Thus, we introduce a second term. To motivate the margin down to a reasonable size the slack variables are introduced, (I will call them p and p* because I don't want to type out "psi" every time). These slack variables will ignore everything in the margin, i.e. those are the points that do not harm the objective and the ones that are "correct" in terms of their regression status. However, the points outside the margin are outliers, they do not reflect well on the regression, so we penalize them simply for existing. The slack error function that is given there is relatively easy to understand, it just adds up the slack error of every point (p_i + p*_i) for i = 1,...,N, and then multiplies by a modulating constant C which determines the relative importance of the two terms. A low value of C means that we are okay with having outliers, so the margin will be thinned and more outliers will be produced. A high value of C indicates that we care a lot about not having slack, so the margin will be made bigger to accommodate these outliers at the expense of representing the overall data less well.
A few things to note about p and p*. First, note that they are both always >= 0. The constraint in your picture shows this, but it also intuitively makes sense as slack should always add to the error, so it is positive. Second, notice that if p > 0, then p* = 0 and vice versa as an outlier can only be on one side of the margin. Last, all points inside the margin will have p and p* be 0, since they are fine where they are and thus do not contribute to the loss.
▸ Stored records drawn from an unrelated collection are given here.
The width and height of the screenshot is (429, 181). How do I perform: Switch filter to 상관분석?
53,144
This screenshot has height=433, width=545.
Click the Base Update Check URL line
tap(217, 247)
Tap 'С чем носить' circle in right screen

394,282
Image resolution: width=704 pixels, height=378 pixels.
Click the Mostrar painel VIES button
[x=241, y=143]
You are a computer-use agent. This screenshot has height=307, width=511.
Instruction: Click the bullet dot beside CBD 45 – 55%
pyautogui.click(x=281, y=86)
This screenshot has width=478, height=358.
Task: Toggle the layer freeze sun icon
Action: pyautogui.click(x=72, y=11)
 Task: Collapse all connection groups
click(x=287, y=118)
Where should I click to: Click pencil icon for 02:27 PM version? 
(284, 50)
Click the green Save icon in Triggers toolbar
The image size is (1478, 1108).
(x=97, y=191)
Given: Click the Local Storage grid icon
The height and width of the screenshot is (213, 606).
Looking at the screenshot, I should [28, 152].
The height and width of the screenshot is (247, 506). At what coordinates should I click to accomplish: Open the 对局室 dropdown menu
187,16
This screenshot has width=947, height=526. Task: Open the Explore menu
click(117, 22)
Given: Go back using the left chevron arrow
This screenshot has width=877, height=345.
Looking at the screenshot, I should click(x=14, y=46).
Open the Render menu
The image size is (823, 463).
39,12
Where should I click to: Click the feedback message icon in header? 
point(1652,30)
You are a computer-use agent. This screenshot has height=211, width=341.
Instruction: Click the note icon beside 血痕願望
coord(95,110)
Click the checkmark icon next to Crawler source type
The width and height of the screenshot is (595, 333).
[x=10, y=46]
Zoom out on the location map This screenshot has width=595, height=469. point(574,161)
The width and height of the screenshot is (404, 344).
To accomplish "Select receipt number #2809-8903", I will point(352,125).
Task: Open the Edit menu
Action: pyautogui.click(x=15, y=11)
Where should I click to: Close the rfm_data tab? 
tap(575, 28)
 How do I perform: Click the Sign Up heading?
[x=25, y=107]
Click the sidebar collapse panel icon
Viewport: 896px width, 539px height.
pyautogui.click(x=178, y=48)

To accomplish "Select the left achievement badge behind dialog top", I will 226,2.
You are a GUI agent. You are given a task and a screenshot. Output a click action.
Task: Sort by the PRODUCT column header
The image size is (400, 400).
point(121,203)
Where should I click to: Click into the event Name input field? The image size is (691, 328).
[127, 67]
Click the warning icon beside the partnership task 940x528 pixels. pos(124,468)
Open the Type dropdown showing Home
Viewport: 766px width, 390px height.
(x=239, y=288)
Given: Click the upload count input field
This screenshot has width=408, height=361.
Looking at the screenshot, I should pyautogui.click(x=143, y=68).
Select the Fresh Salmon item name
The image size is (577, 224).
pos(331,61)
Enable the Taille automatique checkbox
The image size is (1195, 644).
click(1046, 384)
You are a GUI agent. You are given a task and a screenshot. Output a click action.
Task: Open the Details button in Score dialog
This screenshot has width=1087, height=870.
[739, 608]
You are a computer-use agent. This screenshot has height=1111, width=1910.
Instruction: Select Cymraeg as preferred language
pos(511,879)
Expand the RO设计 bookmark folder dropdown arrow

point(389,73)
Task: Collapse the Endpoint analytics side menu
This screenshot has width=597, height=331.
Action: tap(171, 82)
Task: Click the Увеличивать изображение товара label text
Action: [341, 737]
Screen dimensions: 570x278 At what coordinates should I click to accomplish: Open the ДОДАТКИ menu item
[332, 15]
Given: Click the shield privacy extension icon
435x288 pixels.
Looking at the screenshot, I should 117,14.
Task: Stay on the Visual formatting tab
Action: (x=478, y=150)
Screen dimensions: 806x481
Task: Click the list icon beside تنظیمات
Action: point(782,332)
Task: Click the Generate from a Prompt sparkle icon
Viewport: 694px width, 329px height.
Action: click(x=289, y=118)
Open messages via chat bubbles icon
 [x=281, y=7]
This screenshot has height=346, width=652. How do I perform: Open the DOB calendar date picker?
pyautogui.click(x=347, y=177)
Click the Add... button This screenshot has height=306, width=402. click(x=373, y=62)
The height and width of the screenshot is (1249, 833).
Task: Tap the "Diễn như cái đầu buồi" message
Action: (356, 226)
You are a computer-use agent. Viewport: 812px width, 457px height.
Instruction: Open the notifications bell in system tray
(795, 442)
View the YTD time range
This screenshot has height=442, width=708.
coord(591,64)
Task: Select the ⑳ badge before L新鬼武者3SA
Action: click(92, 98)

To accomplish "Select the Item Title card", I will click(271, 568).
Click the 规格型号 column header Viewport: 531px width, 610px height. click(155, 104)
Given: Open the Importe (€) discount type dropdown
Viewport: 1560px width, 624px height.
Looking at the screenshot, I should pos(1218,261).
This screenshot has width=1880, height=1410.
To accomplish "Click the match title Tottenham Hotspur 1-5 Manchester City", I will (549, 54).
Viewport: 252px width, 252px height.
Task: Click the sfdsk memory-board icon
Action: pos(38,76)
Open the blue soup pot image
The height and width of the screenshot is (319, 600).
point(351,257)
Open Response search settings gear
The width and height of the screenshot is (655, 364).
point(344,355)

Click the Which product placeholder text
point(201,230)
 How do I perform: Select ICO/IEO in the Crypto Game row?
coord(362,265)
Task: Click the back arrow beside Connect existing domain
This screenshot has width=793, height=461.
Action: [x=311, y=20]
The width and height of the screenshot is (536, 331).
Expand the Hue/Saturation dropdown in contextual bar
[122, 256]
Notice that with the introduction of the slack variables, if you have any outliers then you won't want the condition from the first term, that is, |w^T * x_n + b| = epsilon as the x_n would be this outlier, and your whole model would be screwed up. What we allow for, then, is to change the constraint to be |w^T * x_n + b| = epsilon + (p + p*). When translated to the new optimization's constraint, we get the full constraint from the picture you attached, that is, |y_i - f(x_i, w)| <= epsilon + p + p*. (I combined the two equations into one here, but you could rewrite them as the picture is and that would be the same thing).
Hopefully after covering all this up, the motivation for the objective function and the corresponding slack variables makes sense to you.
If I understand the question correctly, you also want code to calculate this objective/loss function, which I think isn't too bad. I have not tested this (yet), but I think this should be what you want.
# Function for calculating the error/loss for a SVM. I assume that:
# - 'x' is 2d array representing the vectors of the data points
# - 'y' is an array representing the values each vector actually gives
# - 'weights' is an array of weights that we tune for the regression
# - 'epsilon' is a scalar representing the breadth of our margin.
def optimization_objective(x, y, weights, epsilon):
# Calculates first term of objective (note that norm^2 = dot product)
margin_term = np.dot(weight, weight) / 2
# Now calculate second term of objective. First get the sum of slacks.
slack_sum = 0
for i in range(len(x)): # For each observation
# First find the absolute distance between expected and observed.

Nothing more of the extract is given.